Ich würde eine Klasse PartData erstellen die Comparable erweitert und die den Namen eines Parts und dessen Inhalt bekommen kann.

Beim Auslesen der Datei erstellt man entsprechend Objekte der Klasse PartData und packt diese in eine Liste. Am Ende kann man die Liste über Collections.sort(...) sortieren und dann die Daten wieder auslesen und in eine Datei schreiben.


----------



## celloman (1. Oktober 2007)

Hy,

muss ich meinen code jetzt umändern oder einfach ersetzen

MFG


----------



## celloman (1. Oktober 2007)

Hy zeja 

hast du da ein kleines Beispiel wie du das machen würdest

MFG


----------



## celloman (1. Oktober 2007)

Hy 

ich dachte ich kann die Datei einfach in dem String sortieren und danach in eine andere Datei wiedergeben.


MFG


----------



## zerix (1. Oktober 2007)

Sicher kannst du das. So wie zeja das erklärt hat, ist es die bessere Lösung.
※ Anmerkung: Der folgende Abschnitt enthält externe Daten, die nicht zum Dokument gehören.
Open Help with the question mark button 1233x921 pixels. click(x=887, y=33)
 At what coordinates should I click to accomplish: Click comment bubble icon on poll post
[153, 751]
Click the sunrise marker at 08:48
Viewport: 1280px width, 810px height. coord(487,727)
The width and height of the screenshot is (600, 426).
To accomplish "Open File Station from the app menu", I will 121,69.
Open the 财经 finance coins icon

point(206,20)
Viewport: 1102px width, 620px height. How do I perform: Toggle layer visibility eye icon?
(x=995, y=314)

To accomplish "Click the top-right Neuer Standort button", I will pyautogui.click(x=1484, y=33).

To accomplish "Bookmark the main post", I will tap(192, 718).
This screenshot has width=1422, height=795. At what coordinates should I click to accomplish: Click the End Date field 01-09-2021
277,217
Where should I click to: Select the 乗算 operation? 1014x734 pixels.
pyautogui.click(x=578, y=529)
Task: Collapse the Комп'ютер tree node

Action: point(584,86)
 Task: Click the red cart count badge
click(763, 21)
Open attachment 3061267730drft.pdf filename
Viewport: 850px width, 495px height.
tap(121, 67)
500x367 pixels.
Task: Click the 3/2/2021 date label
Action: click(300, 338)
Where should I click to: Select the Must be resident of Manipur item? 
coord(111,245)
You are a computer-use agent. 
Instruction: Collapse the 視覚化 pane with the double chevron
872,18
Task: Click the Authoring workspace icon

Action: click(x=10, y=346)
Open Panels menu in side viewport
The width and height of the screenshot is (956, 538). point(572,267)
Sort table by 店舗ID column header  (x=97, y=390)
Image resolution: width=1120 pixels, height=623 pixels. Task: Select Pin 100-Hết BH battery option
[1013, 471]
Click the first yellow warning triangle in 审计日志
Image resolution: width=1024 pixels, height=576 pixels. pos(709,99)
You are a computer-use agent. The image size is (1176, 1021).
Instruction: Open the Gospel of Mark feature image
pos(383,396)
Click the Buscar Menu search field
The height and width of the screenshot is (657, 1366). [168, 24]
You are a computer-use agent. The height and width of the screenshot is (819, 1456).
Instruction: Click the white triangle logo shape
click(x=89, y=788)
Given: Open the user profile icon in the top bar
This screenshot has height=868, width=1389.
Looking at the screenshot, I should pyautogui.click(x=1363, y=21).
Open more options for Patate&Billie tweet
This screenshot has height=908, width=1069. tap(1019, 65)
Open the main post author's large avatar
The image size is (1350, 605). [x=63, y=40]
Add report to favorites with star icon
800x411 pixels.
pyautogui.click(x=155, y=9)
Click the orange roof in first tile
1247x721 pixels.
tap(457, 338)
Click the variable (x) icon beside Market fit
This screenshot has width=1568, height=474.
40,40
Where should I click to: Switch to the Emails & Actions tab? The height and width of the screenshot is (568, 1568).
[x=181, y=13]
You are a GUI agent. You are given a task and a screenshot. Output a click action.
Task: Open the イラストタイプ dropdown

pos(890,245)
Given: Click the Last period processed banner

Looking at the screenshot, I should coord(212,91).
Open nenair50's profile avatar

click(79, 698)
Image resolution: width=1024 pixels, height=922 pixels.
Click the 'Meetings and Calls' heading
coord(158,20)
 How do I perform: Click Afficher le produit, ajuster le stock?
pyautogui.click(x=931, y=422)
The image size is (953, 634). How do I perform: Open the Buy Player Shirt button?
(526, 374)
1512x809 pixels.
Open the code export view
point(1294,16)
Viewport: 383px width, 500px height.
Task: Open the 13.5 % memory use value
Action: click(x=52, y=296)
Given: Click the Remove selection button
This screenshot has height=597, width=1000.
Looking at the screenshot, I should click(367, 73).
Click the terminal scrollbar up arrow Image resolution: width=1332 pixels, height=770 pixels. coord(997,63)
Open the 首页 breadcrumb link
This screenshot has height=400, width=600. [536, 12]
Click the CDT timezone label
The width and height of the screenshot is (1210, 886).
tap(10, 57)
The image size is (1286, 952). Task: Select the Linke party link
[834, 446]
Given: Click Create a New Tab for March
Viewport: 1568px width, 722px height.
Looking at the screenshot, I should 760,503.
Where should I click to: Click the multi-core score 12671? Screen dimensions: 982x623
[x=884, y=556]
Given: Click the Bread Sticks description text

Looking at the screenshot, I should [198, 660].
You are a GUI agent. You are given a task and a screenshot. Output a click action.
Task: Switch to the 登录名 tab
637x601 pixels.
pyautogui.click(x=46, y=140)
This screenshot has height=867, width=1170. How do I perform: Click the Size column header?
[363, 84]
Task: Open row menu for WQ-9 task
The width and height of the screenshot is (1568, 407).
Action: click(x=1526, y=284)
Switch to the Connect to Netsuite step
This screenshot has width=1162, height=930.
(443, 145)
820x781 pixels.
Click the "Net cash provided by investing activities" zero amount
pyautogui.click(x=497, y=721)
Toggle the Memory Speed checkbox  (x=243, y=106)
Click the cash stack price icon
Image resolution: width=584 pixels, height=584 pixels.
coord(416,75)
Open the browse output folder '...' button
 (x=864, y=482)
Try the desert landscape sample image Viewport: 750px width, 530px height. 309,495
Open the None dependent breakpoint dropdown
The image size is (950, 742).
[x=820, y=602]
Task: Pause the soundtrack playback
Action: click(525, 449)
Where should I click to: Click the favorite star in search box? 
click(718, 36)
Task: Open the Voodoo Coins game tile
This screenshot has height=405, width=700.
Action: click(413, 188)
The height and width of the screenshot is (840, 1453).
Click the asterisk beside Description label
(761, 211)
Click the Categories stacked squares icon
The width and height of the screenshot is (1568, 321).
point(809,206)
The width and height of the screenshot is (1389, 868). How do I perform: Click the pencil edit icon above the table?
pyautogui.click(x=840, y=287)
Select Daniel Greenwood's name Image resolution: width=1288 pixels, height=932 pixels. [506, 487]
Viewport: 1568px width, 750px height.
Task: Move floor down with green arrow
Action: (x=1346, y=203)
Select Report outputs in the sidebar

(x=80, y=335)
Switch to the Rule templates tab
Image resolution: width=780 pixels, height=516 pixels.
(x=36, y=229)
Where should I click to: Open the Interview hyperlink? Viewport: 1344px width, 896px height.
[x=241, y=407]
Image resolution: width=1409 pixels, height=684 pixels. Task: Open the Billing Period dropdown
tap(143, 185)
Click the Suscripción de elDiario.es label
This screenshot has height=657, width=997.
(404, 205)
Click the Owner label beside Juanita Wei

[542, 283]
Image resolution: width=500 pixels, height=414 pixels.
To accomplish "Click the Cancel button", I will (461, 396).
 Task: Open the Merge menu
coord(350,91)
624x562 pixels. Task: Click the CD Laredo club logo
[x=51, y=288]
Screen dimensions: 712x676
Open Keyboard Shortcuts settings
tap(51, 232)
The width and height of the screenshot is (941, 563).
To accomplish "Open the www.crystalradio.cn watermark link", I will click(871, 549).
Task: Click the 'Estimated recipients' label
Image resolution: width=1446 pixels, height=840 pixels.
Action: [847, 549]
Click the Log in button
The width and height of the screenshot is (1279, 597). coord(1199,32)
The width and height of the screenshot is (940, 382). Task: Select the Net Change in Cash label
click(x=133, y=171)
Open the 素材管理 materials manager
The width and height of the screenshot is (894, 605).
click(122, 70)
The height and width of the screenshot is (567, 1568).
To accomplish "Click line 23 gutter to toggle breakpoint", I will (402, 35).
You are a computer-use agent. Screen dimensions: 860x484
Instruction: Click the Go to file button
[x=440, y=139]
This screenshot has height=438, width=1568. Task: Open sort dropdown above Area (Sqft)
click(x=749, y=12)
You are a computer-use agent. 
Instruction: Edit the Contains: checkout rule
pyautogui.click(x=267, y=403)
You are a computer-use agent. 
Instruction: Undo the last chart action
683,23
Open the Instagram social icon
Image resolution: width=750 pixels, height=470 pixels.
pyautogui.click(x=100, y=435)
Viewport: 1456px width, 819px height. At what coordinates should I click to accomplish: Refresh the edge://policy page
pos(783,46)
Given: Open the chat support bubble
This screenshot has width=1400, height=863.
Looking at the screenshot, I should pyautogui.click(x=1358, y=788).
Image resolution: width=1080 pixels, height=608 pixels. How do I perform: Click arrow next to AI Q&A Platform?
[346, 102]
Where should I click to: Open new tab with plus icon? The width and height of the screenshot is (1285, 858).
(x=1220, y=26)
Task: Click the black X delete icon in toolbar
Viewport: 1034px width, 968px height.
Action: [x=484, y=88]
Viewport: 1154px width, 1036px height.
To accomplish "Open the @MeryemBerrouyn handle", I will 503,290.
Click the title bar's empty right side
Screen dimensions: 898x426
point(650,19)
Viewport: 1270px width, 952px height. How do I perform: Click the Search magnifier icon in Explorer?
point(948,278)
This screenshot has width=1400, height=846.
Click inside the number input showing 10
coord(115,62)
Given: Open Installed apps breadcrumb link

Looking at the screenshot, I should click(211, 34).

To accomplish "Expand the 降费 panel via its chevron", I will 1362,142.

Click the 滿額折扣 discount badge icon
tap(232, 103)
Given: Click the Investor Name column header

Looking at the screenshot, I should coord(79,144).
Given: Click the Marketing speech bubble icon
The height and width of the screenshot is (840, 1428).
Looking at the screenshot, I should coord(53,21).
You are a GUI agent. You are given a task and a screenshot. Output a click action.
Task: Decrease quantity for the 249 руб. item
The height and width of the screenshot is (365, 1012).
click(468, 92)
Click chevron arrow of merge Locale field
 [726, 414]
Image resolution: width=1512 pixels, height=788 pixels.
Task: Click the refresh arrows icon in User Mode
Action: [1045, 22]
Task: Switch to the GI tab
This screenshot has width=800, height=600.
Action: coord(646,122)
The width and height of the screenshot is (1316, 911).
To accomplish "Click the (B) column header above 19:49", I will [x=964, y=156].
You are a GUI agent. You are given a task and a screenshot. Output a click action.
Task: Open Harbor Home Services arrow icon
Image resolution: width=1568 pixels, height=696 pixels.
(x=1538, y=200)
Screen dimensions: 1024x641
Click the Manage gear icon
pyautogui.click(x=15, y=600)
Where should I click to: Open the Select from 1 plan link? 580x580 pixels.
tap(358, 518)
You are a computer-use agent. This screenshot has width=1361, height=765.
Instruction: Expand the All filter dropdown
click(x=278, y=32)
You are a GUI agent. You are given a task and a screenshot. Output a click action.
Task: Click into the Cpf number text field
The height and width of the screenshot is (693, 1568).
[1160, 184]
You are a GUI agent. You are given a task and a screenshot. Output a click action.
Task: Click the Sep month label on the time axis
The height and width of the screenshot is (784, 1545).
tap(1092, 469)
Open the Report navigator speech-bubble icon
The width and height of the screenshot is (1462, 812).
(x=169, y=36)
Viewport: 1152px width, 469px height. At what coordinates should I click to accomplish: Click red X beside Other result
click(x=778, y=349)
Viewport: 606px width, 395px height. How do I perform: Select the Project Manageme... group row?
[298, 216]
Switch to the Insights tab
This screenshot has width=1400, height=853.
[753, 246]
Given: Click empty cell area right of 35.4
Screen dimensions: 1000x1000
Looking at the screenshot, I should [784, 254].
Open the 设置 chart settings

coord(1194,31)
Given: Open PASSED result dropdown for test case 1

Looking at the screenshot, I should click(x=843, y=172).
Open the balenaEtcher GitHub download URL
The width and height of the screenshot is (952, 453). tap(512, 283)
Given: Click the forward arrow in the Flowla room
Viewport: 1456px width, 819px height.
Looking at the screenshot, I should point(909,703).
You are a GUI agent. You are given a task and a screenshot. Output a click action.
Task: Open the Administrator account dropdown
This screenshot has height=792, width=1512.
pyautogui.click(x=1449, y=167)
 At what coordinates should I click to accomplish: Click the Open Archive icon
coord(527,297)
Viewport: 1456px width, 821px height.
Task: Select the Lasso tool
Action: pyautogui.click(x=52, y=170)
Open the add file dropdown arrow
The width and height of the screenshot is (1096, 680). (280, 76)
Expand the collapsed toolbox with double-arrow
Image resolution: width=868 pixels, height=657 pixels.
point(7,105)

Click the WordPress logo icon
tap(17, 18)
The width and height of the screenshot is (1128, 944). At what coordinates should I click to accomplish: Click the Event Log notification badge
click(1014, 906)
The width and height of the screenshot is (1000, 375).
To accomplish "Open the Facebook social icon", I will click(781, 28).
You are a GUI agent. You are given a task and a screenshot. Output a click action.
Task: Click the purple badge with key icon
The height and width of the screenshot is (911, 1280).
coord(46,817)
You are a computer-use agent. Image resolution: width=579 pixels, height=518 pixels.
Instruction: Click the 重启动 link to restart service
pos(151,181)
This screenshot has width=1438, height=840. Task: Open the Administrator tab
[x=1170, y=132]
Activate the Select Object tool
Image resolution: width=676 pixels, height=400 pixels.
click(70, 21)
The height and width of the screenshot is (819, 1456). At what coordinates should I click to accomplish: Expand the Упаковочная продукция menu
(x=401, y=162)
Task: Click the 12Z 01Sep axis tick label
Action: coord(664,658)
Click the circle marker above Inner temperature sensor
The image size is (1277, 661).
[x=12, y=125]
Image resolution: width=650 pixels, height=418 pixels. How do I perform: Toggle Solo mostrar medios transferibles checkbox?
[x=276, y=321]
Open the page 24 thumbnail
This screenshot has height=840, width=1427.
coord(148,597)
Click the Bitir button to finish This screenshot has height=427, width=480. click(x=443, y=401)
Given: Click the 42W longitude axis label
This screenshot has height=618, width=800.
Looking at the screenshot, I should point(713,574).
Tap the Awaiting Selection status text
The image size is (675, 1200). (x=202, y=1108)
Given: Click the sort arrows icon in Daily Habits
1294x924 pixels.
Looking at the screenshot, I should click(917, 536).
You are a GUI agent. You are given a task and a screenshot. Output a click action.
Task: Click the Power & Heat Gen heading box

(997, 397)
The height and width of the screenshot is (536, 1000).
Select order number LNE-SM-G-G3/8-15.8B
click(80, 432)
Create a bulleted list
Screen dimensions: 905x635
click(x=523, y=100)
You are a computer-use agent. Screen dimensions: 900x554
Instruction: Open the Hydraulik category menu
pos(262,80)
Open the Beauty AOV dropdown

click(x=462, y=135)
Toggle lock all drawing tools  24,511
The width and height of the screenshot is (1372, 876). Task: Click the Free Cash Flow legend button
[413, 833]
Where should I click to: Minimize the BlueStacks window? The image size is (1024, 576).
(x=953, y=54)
So würde ich es eigentlich auch machen, aber ich dachte, ich bleib näher an deinem Beispiel.

MFG

zEriX


----------



## celloman (1. Oktober 2007)

Hallo

wie genau muss ich da vorgehen, die Datei mit readerladen ?

MFG


----------



## zerix (1. Oktober 2007)

Kannst du deine Frage vielleicht etwas genauer stellen?

MFG

zEriX


----------



## celloman (4. Oktober 2007)

Hall Kollegen

Zeja kannst du mir das ein bischen konkreter erklären wie ich es machen muss, damit es klapt.


-ich öffne die datei, den inhalt schreibe ich in einen stream weiter ?


Kann mir da ein andererer vielleicht helfen.

MFG


----------